= Migrants and Refugees Section =

The Migrants and Refugees Section (M&R Section) is a section on migrants and refugees included in the Vatican Dicastery for Promoting Integral Human Development (IHD).

== History ==
Appalled by the conditions and treatment of great numbers of migrants, refugees, displaced and trafficked persons, Pope Francis explained to several thousand representatives of Popular Movements in the Audience Hall on 5 November 2016 that "In the department [IHD] Cardinal Peter Turkson heads, there is a section concerned with those situations. I decided that, at least for a while, that section would be directly under the Pope, because here we have a disgraceful situation that can only be described by a word that in Lampedusa came spontaneously to my lips: shame." In mid-December, he named Michael Czerny S.J., a Canadian Jesuit, and Fabio Baggio C.S, an Italian Scalabrinian, to serve as under-secretaries of IHD to be "occupied specifically in the care of migrants and refugees."

While under the Dicastery for Promoting Integral Human Development, the M&R Section is "directly under guidance" of Pope Francis since its creation "for the time being", following the will of Francis.

== Purpose ==
"The M&R Section's primary mission is to support the Church – locally, regionally, internationally – accompanying people at all stages of migration, especially those who are in one way or another forced to move or to flee." The Section's concern includes those who are compelled to migrate: asylum seekers, refugees, internally displaced people, as well as other international and internal migrants.
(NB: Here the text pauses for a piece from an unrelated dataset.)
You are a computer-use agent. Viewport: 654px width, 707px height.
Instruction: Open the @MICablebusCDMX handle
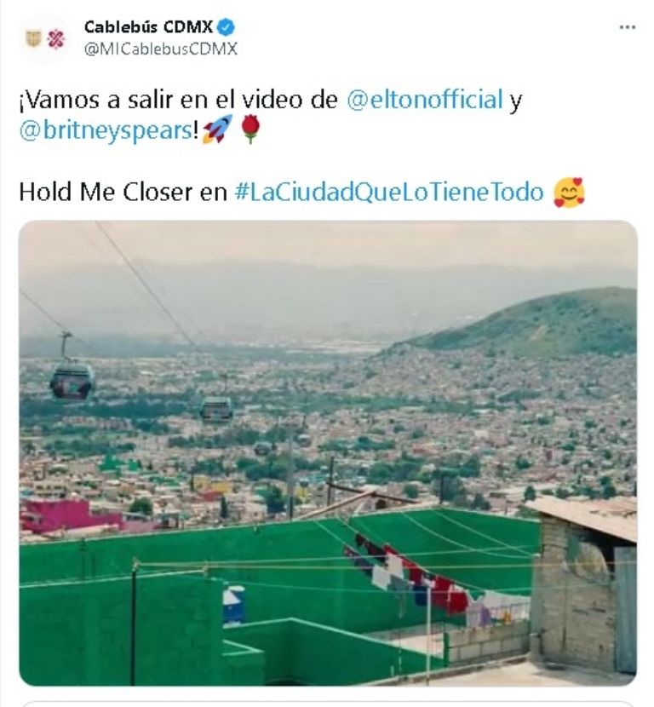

It devotes particular attention to migrants who experience hardships and suffering in the countries of origin or destination or in transit: for example, people fleeing conflicts, persecutions and humanitarian emergencies (both natural and human-made), victims of human trafficking, migrants with irregular status, exploited migrant workers, and vulnerable migrant women, youth, and children.

During the COVID-19 pandemic, the M&R section publishes weekly bulletins "aimed at sharing information and heightening awareness regarding problems, solutions and initiatives put into practice by the various Catholic actors who accompany vulnerable people and communities on the move."